The effect of condenser temperature on the performance of the evaporator in a wickless heat pipe performance

•Study the effect of condenser temperature on the performance of a wickless heat pipe.•Performance in microgravity declined as the condenser temperature decreased.•Temperature data was used to extract a heat transfer coefficient in the evaporator.•Nusselt number was found to scale with Marangoni number to the -1/3 power.•A single correlation using the Marangoni number collapsed all the experimental data. The Constrained Vapor Bubble (CVB), a simple, wickless, heat pipe design that depends on interfacial forces to drive corner flow in a square cuvette, was studied in the microgravity environment aboard the International Space Station (ISS). In this paper, we consider the effects of different condenser temperatures on the heat transfer and fluid flow behavior using pentane as the working fluid.

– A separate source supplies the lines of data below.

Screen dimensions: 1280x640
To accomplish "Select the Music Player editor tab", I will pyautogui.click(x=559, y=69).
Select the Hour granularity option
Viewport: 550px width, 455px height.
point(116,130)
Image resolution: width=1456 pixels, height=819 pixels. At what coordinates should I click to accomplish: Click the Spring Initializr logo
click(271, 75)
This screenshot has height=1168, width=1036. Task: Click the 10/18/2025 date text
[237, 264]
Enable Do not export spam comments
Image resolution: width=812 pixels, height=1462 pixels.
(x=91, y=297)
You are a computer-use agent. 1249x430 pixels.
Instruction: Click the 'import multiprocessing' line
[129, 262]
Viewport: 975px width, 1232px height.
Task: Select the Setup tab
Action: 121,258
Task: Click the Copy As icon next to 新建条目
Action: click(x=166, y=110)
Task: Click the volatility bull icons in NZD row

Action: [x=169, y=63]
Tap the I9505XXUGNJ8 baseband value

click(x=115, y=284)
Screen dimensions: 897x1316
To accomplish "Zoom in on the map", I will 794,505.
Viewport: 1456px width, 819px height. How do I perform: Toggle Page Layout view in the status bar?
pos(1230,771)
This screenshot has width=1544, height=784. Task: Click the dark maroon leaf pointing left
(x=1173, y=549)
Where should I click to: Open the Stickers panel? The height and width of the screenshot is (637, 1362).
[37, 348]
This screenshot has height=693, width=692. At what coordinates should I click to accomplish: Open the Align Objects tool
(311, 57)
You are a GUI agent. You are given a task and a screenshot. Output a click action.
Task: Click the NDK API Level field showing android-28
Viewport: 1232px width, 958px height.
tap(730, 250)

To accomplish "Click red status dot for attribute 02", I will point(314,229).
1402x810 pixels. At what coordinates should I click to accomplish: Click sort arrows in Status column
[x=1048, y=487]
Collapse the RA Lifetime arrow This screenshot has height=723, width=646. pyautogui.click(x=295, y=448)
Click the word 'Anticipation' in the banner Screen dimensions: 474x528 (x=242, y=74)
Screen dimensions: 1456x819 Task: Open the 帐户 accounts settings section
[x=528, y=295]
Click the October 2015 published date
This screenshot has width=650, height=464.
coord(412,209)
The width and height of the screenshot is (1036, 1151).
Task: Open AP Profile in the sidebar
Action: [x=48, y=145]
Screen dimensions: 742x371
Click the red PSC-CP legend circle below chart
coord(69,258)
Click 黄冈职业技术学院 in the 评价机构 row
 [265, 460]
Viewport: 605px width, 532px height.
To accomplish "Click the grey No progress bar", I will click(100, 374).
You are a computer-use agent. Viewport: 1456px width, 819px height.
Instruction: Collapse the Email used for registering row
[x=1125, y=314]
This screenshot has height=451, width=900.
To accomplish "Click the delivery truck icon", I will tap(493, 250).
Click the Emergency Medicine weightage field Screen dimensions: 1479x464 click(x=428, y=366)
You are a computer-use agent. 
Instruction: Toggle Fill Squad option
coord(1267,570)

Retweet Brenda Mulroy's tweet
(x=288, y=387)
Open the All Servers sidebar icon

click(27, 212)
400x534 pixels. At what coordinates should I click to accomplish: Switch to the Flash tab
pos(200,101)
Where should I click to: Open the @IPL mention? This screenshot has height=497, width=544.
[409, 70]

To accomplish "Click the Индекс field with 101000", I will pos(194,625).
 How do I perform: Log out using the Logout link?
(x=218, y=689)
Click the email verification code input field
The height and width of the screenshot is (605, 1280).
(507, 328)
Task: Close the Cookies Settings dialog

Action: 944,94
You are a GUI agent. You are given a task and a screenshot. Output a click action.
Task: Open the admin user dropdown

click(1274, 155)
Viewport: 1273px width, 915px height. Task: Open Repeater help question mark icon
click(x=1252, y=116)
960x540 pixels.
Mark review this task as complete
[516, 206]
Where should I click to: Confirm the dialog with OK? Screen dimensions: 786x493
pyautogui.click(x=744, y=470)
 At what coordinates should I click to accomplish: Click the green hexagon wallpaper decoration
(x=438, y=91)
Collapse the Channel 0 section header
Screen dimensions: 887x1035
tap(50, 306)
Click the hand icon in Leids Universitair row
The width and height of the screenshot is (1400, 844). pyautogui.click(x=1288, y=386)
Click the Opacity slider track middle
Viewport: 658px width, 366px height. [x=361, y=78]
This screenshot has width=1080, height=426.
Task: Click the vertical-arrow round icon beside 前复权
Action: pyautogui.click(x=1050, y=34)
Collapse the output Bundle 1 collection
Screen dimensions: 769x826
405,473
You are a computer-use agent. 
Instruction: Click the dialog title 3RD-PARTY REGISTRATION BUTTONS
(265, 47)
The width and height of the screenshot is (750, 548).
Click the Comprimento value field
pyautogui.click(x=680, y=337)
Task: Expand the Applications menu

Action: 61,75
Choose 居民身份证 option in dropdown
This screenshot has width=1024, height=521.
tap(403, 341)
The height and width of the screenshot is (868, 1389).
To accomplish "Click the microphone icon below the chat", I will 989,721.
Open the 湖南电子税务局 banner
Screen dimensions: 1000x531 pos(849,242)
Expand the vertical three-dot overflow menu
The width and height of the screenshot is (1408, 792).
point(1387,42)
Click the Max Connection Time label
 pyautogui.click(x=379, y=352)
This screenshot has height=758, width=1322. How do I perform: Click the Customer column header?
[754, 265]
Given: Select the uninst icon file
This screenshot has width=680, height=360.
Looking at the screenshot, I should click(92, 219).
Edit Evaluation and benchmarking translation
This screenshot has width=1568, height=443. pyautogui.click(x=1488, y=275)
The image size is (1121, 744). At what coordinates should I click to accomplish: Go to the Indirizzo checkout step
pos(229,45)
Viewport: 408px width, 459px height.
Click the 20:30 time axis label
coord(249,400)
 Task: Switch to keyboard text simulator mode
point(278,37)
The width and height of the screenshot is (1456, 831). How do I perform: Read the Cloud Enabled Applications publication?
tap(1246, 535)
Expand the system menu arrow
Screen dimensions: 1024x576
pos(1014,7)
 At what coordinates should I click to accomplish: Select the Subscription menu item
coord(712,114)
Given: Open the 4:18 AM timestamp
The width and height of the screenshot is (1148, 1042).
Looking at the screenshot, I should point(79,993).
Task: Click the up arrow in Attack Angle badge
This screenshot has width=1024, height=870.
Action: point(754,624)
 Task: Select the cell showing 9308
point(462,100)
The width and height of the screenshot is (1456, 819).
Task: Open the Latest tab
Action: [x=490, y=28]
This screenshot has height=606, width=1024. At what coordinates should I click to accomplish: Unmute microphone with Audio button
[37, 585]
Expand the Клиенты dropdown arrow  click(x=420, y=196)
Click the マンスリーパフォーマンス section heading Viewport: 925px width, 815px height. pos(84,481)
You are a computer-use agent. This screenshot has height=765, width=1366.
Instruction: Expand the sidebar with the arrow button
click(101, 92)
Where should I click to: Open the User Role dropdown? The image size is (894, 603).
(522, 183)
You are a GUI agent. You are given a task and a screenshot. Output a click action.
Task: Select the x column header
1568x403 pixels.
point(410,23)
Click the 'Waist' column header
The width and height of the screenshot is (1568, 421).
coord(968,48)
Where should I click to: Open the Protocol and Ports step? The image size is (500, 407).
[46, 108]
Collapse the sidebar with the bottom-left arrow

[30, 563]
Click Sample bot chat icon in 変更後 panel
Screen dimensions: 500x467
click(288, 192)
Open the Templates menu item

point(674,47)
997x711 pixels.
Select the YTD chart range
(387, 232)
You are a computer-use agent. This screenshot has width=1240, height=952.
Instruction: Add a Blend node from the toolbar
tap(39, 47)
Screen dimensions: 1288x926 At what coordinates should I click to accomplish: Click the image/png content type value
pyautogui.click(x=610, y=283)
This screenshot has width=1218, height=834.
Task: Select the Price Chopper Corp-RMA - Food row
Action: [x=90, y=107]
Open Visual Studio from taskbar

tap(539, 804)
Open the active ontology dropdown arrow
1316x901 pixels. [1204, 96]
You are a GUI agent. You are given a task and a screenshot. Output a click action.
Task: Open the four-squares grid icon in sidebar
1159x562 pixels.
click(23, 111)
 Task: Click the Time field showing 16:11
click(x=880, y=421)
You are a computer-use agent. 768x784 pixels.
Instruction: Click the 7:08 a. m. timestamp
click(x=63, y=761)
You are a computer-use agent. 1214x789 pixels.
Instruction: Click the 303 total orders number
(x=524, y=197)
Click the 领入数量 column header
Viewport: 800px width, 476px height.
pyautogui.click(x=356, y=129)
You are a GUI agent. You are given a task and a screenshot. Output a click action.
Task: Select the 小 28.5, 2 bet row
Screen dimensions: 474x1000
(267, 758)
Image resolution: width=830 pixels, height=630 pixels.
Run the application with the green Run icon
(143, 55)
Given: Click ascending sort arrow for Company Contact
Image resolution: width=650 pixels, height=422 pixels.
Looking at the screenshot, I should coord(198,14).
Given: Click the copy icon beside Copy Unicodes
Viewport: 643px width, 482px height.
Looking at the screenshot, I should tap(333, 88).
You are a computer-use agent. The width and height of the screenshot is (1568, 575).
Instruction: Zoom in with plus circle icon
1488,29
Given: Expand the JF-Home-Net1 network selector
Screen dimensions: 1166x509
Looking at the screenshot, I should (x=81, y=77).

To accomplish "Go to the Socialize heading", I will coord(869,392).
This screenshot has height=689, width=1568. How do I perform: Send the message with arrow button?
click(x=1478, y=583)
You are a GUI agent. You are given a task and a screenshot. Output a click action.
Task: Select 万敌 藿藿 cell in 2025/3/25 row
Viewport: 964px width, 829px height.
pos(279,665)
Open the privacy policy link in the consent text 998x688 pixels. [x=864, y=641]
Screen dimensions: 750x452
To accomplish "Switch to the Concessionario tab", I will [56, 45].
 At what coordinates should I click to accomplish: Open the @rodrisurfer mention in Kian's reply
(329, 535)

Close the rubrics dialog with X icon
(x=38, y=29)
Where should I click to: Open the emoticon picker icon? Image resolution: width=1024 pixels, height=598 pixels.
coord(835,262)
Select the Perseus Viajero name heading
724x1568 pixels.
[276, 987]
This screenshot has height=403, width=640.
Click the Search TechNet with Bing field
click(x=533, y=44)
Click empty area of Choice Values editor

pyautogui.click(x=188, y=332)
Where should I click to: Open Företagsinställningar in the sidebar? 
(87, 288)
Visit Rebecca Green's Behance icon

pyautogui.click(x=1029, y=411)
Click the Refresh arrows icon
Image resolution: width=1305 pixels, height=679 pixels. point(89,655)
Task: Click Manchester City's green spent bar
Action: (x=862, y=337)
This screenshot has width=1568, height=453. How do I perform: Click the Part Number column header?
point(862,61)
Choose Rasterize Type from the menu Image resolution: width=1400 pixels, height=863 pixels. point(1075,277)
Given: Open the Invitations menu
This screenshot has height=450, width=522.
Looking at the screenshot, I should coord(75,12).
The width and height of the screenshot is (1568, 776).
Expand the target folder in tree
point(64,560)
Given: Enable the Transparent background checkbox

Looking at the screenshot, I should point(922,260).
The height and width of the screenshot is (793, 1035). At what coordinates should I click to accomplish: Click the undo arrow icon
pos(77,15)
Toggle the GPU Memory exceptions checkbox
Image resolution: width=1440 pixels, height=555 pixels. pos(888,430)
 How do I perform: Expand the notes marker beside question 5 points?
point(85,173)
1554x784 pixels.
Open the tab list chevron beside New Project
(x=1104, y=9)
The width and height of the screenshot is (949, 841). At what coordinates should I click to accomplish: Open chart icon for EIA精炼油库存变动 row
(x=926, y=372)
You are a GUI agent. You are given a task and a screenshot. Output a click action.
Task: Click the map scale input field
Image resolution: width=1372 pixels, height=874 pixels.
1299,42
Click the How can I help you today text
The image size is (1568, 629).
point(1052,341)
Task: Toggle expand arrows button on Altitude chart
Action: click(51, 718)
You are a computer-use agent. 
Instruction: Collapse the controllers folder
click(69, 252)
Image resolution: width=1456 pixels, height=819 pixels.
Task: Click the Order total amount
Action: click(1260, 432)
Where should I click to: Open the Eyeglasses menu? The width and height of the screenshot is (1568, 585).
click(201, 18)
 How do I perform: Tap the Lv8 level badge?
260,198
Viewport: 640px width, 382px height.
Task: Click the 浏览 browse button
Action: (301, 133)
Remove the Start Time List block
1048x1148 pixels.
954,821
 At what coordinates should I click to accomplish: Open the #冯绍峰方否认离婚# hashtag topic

As the condenser temperature was decreased, the performance of the system decreased. This performance decrease using the pure working fluid was opposite to the behavior observed when using a mixture of 94 vol% pentane and 6 vol% isohexane. The mechanism for the decline in performance as the condenser temperature was lowered was a stronger than expected increase in the apparent strength of Marangoni flows at the heater end of the system. A simple mathematical model was fit to the experimental data and used to extract an evaporator heat transfer coefficient for experiments where we held the condenser temperature constant while increasing the heater power and where we held the heater power constant while decreasing the condenser temperature. All the results could be collapsed onto a single Nusselt number vs. Marangoni number curve. In this formulation, the Nusselt number was found to decrease with increasing Marangoni number to the 1/3 power.